Hoy me faltaron los céfiros de la madrugada para inspirar mi primer encuentro con la mañana. A la hora acostumbrada en que suelo encontrarme con el canto de los pájaros y el rugir de las olas en la semioscuridad del amanecer, estaba sopísima soñando con los angelitos. Ya lo dije ayer, Madrichu-Isadora, la de los ojos verdes y voz de sirena aunque robusta como buena asturianica, había preguntando un tanto asustada por la hora del toque de diana, una pregunta, claro, que llevaba implícito el mensaje consiguiente y que yo acepté de buena gana a fin de que las damas no se encontraran en la tesitura de verse asaltadas por algún sátiro ambulante o lobo hambriento de carne fresca a tan temprana hora de la mañana.
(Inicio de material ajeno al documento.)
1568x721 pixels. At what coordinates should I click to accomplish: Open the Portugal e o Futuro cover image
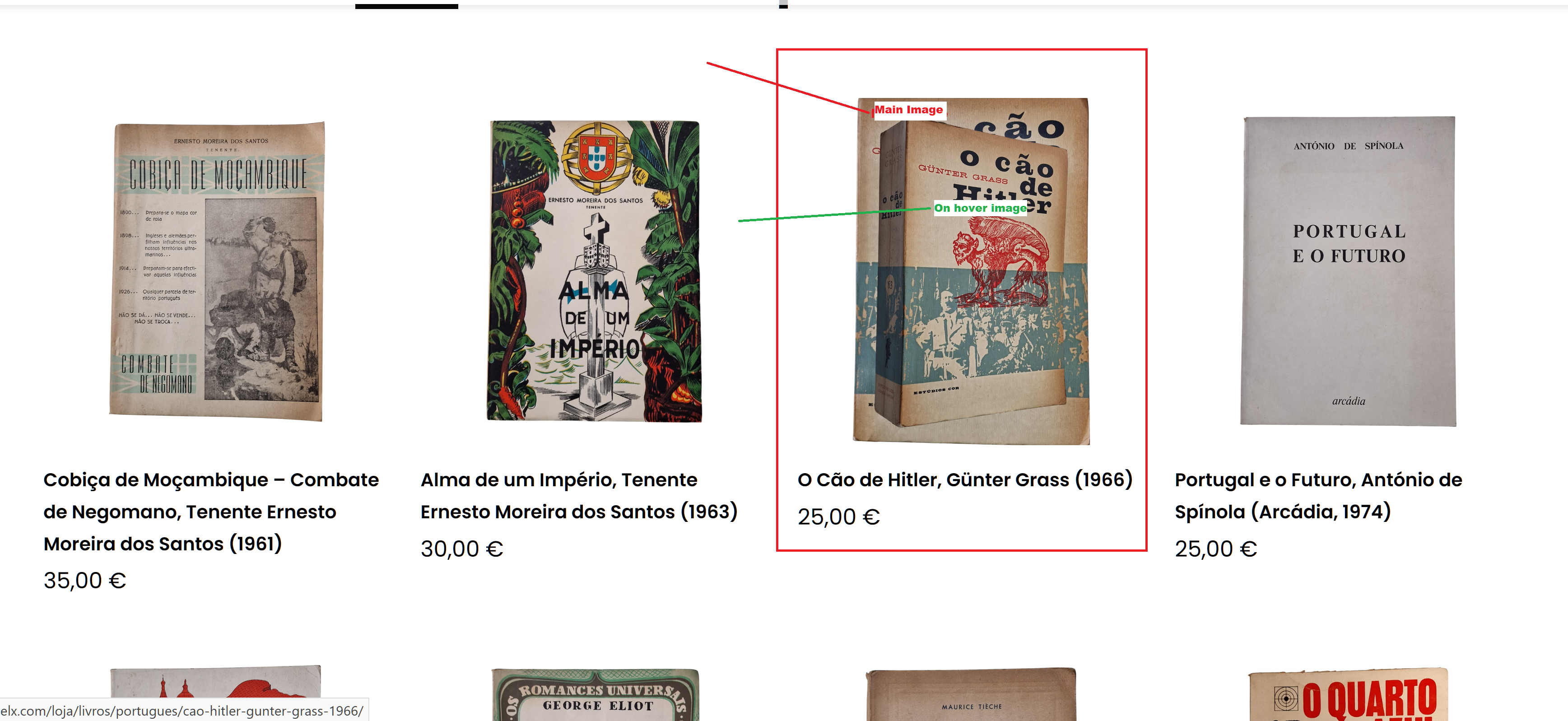click(x=1348, y=271)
Por lo demás, pasadas las diez de la noche todo había quedado tranquilo en el albergue. Yo había jugueteado un largo rato con la hospitalera para que me diera una habitación para mí solo (?), pero ella, broma aquí broma allá, sólo me ofrecía la alternativa de dormir con los dos peregrinos de las tierras centroeuropeas que habitaban la estancia próxima; cosa que, por supuesto, yo no acepté. Dormir solo y tener la esperanza de ser visitado en la noche por la dama de los ojos verdes era mi escondido anhelo. Pero, amigo, no cayó esa breva. Con la carabina apuntando a dos metros y, además, con el frío que hacía, quién iba a arriesgarse. Y más todavía con aquel endemoniado somier que hacía un escándalo de la leche con solo que hicieras una inspiración un poco más profunda, como esas que se hacen cuando uno está ayuno de y no encuentra manera de atravesar el inmenso espacio de un palmo que separa el propio colchón de aquel otro de la princesa que duerme a tu lado, cerca pero como a dos kilómetros de distancia. Diantres... así que cariñitos de adolescentes, besitos en la punta del dedo pulgar, suspiros como a la luz de la luna, porque de luna nada, sólo una débil luminosidad que venía de la calle, escenario como para velar armas al modo de don Quijote en la venta por si acaso cayera la breva, pero ni breva ni nada. Creo que después de estos ejercicios castísimos de fallido encuentro me quedé fritísimo. Dormí como un angelito que no hubiera roto un plato en su vida.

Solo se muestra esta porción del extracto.